## Get GHCND data
This script adapts the module created here: https://github.com/scotthosking/get-station-data. It allows easy access to and processing of GHCN historical daily data from >100,000 weather stations across the globe. 

Try git-cloning this repo and installing these packages, following the directions in the ReadMe file.

In [None]:
# -*- coding: utf-8 -*-
"""
Created on Jan 24 2022
Updated on Sep 13 2024

@author: Nora Connor
"""

import os
import pandas as pd
import datetime 
import requests
from io import StringIO

#Make sure you git clone the get-station-data Github repo before you run these lines of code:
from get_station_data import ghcnd
import get_station_data.util as ghcn_utils

#Edit this line to point to your preferred output directory:
output_directory = r'{Add_Your_Output_Directory}'

In [None]:
def get_weather_data(site,url):
   
    try:
        r = requests.get(url)
        output = r.text
        site_data = pd.read_csv(StringIO(output))
    except:
        print('An exception occurred when attempting to get site ' + str(site))

    return site_data

You'll need to determine which weather stations you want to pull data from. Try using this command:

    stations = ghcnd.get_stn_metadata()

One idea would be to pull the weather station that is closest to the center of each state.
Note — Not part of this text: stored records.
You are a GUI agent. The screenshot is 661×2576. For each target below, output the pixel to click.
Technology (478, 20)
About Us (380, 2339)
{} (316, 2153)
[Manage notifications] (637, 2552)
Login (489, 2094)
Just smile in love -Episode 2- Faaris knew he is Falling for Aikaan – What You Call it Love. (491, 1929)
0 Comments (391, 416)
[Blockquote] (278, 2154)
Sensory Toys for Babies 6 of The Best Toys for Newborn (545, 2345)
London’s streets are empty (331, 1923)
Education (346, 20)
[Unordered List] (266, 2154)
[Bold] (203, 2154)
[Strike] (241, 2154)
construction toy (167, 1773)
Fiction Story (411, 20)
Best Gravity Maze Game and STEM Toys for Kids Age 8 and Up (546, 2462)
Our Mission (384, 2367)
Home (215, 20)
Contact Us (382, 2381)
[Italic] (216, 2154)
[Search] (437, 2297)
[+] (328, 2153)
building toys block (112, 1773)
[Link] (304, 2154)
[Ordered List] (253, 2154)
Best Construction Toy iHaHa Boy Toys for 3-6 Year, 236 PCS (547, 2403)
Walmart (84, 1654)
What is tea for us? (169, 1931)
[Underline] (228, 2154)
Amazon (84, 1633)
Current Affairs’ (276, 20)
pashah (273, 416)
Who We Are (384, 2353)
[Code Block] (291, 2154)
You'll need to do your own investigation to find the (Latitude, Longitude) for a state of interest, in decimal format (e.g., (37.820804, -77.107317)). Then, you can try using this command from this same package:

    dists, indices = ghcn_utils.get_nearest_neighbors(stations[['lat', 'lon']], state_centers[['LATDEC', 'LONGDEC']], k=1)
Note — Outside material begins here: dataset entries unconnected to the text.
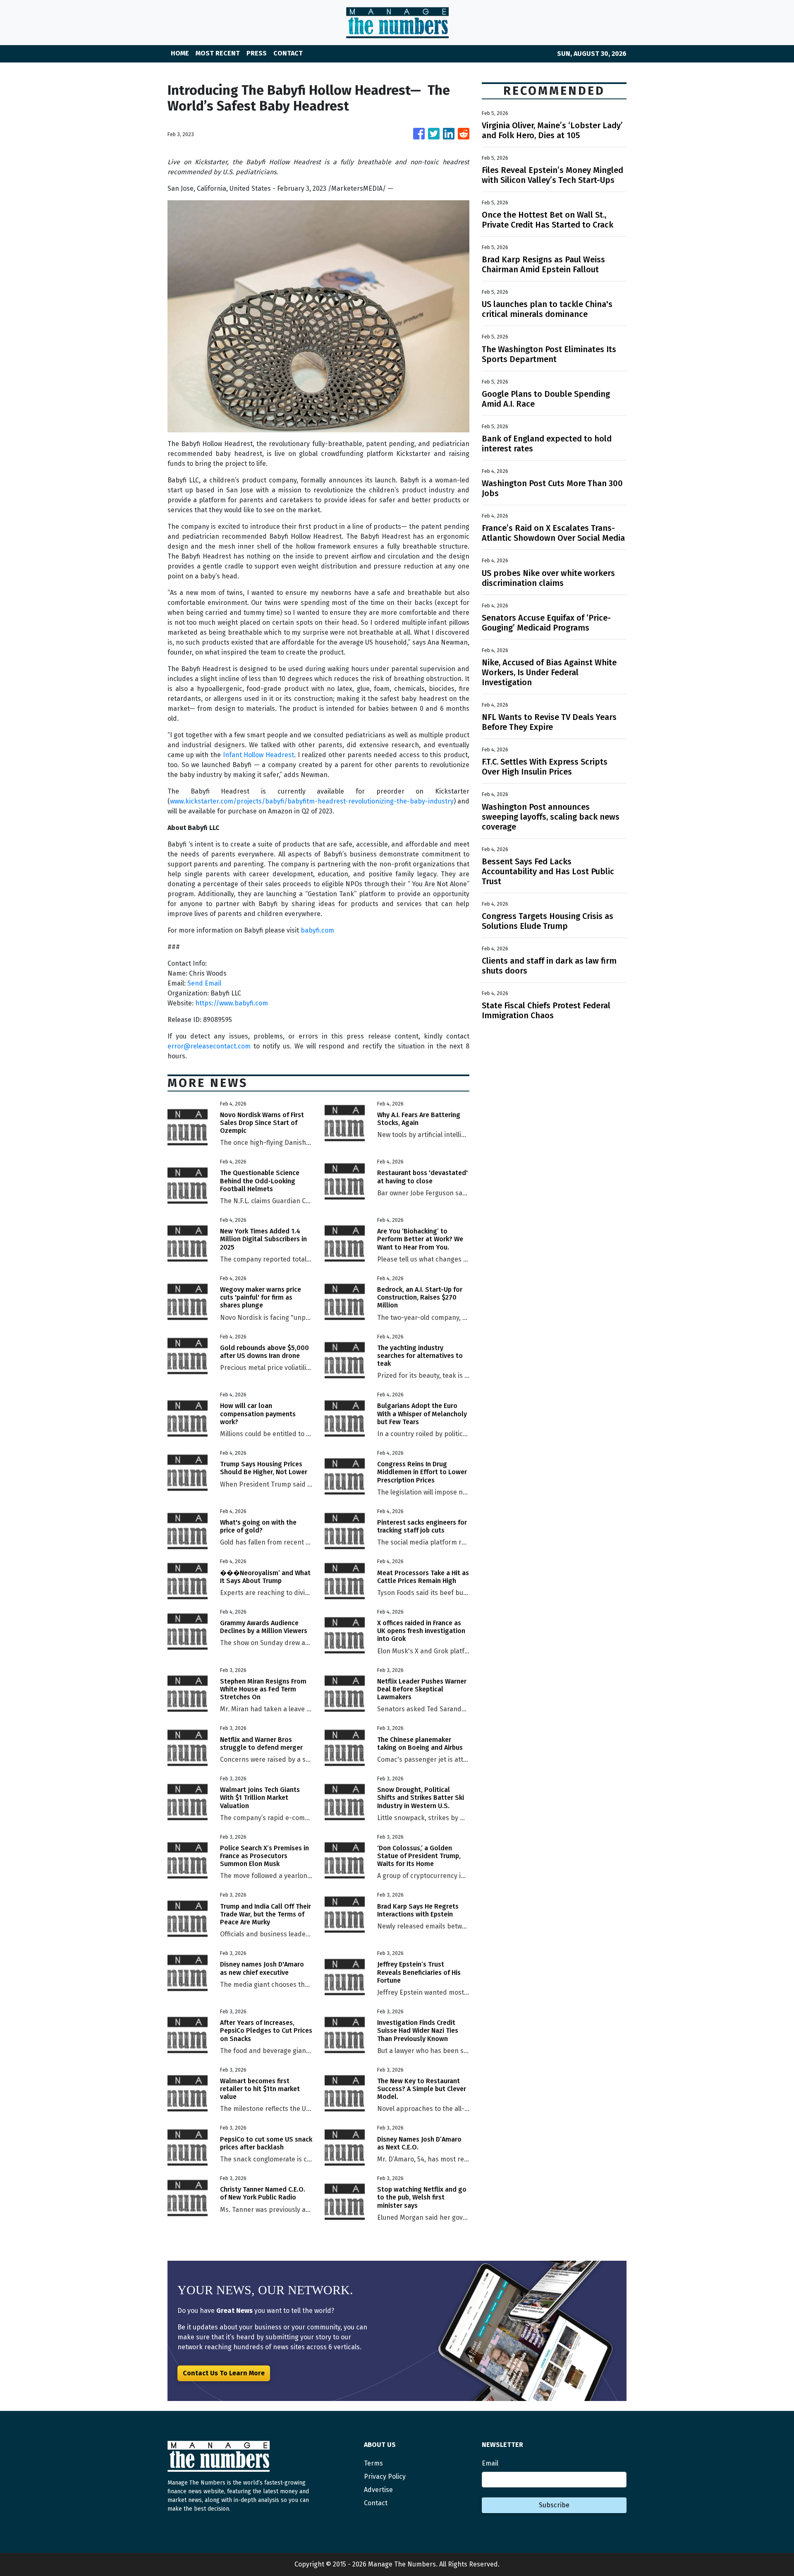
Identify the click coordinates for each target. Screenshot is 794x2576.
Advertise (378, 2490)
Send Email (204, 983)
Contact (375, 2503)
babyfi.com (317, 930)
HINT: You can get lat/long decimals by searching for a location on Google Maps, if you need to brute force it.

In [None]:
#This is where you can set a date range; try experimenting with this block to get different lists of dates:
start_dates = pd.date_range(start=datetime.date(2001,1,1),periods = 20, freq='AS').strftime('%Y-%m-%d').to_list()
end_dates = pd.date_range(start=datetime.date(2001,1,1),periods = 20, freq='A').strftime('%Y-%m-%d').to_list()

#This is where you'll need to figure out what weather stations you want to pull data from.
#The format for stations will look like this: USC00319427, US1NCCA0004, ACW00011604, etc. 
sites = []

In [None]:
#I didn't clean this for you, so you may have to make some changes to this code to get the weather data that you want. 
#For example, it looks like this code is currently pulling only the precipitation data, and attempting to convert the units into inches.

for site in sites:
    print(site)
    df = pd.DataFrame()

    df['start_dates'] = start_dates
    df['end_dates'] = end_dates
    df['site'] = site
    station = site

    df['url'] = 'https://www.ncei.noaa.gov/access/services/data/v1?dataset=daily-summaries&dataTypes=PRCP&stations=' + station + '&startDate=' + df['start_dates'] +'&endDate=' + df['end_dates'] +'&boundingBox=90,-180,-90,180'
    site_data=[]

    for index, row in df.iterrows():

        url = row['url']
        site = row['site']
        tmp = get_weather_data(site, url)
        #print(index)
        if 'Error' in str(tmp):
            print('no data')
        elif 'Empty' in str(tmp):
            print('no data available')
        elif '504 Gateway Time-out' in str(tmp):
            print('504 error')
        else:
            site_data.append(tmp)
    
    try:
        df1 = pd.DataFrame(site_data[0])
        for i in range(len(site_data) -1 ):
            df1 = pd.concat([df1, site_data[i+1]], axis=0)
        df1['PRCP(inches)'] = df1['PRCP']*(1.0/254)
        
        #Output to csv 
        out_data = os.path.join(output_directory, str(site) + '.csv')
        df1.to_csv(out_data)
    
    except:
        print('ERROR: no data at station')